Monday, Jun. 30, 1980
BORN. To Phyllis George Brown, 30, former Miss America and TV personality, and Kentucky Governor John Y. Brown, 46, former Kentucky Fried Chicken king: an 8-Ib. 4-oz. son, her first child, his fourth; in Lexington, Ky. The parents, expecting a girl, had selected the name Pamela Louise, then settled on Lincoln.
BORN. To Yevgeni Yevtushenko, 46, flamboyant but conformist Soviet poet, and his third wife, Jan Butler, 28, his assistant and translator: a son, their second child; on April 8; in Moscow. Name: Anton.
SEEKING DIVORCE. Carol Lawrence, 45, singer, actress and, most recently, star of TV coffee commercials; and Robert Goulet, 46, glossy baritone and musical comedy actor; after 17 years of marriage, two children; in Los Angeles. They were granted a divorce in 1976, but neither ever filed a final dissolution document; they attempted a reconciliation, but separated again in May 1979.

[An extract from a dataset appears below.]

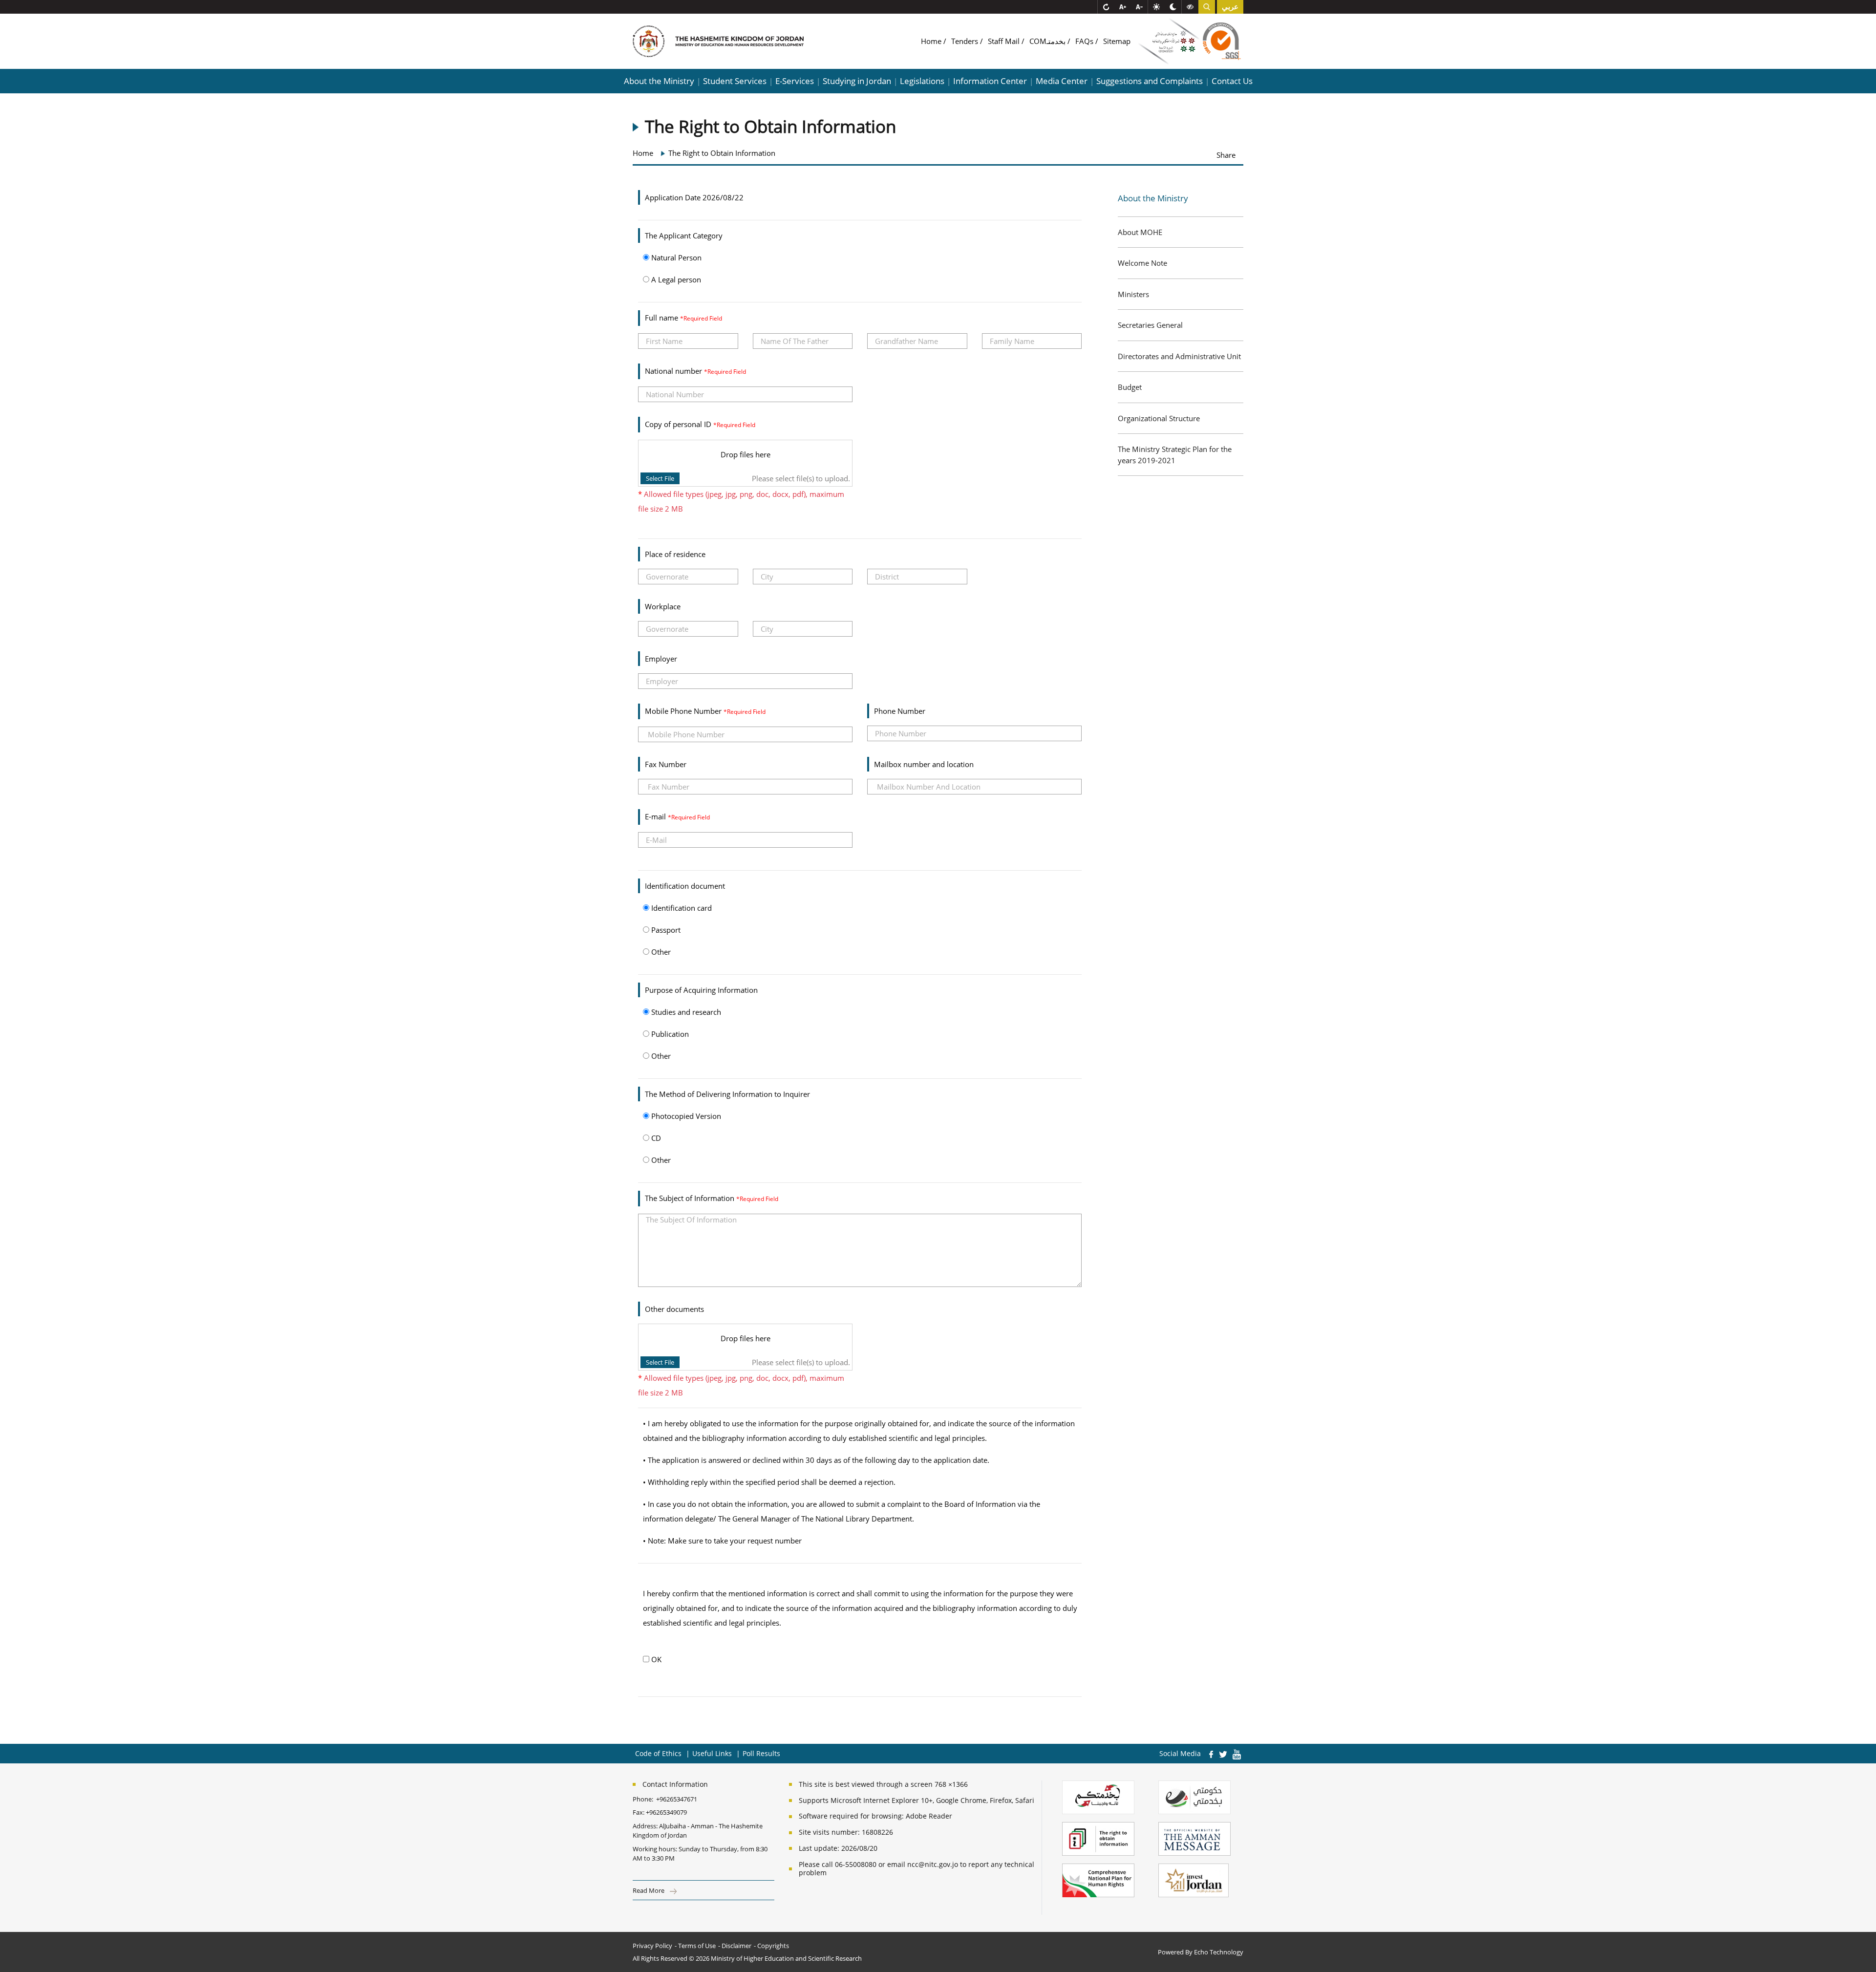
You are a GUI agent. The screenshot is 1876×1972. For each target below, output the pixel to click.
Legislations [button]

DIED. Jacob Laib Talmon, 64, Israeli professor of history and international authority on totalitarianism; of a heart attack; in Jerusalem. A brilliant lecturer at Jerusalem's Hebrew University since 1949, he was the author of several magisterial books, notably The Origins of Totalitarian Democracy, that traced the distortions of the democratic idea by the belief in a "popular will." Talmon recently sparked a debate in Israel when he attacked Prime Minister Menachem Begin's autonomy policy in the occupied West Bank and Gaza as "an archaic concept, a trick to shut the Gentile's mouth."

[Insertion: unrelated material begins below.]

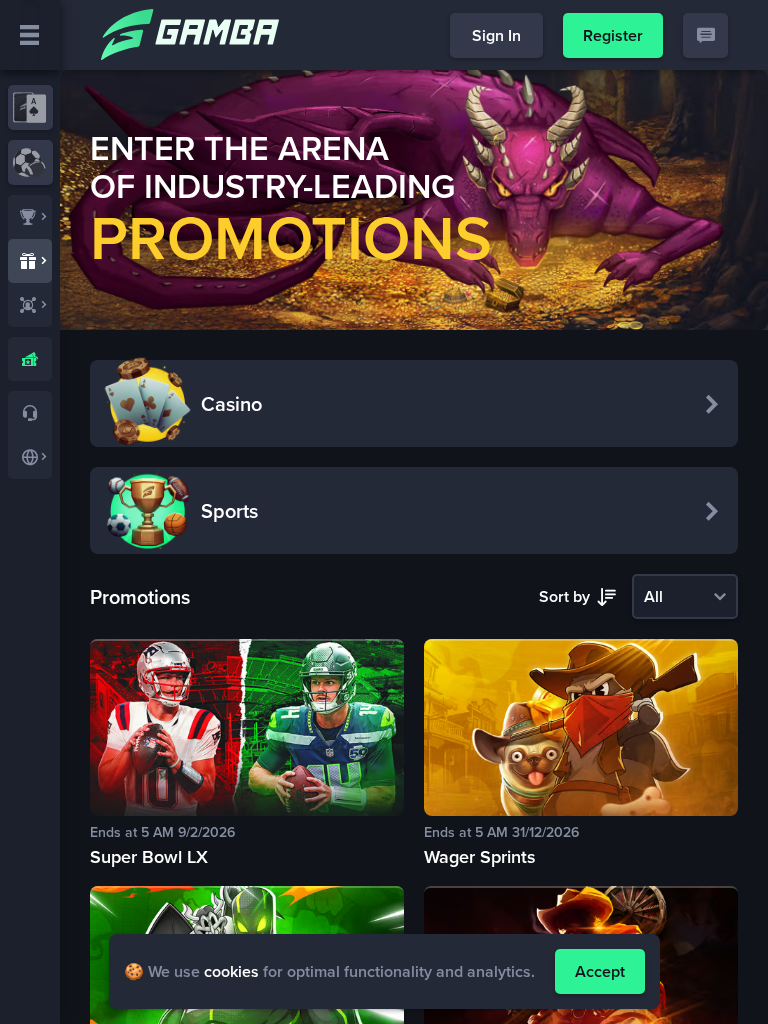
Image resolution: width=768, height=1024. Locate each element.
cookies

DIED. Sergio Cardinal Pignedoli, 70, one of the Roman Catholic Church's leading diplomats, who visited 105 countries as a Vatican envoy and was a strong candidate for the papacy after the deaths in 1978 of Pope Paul VI and his short-lived successor, John Paul I; of a blood clot of the lungs; during a visit to his home town of Reggio Emilia. Pignedoli served as a navy chaplain in World War II; he was elevated to Cardinal in 1973. As head of the Secretariat for Non-Christians, he "blotted his copybook" during an attempt at Christian-Islamic dialogue in 1976 by endorsing a document that, through his oversight, contained attacks on Israel. The most affable and approachable of the Vatican's top officials, he corresponded personally with more than 6,000 people, many of them young, who addressed their letters to him "Dear Sergio."
DIED. Bob Nolan, 72, composer of 1,000 western, country and gospel songs, including such classics as Cool Water and Tumbling Tumbleweeds; of a heart attack; in Costa Mesa, Calif. In 1931 he formed a trio with Tim Spencer and a young cowboy singer named Leonard Slye, who later changed his name to Roy Rogers and left the group to make movies. Nolan and Spencer later formed a quartet, the Sons of the Pioneers, and appeared in dozens of films with Rogers in the 1930s and '40s.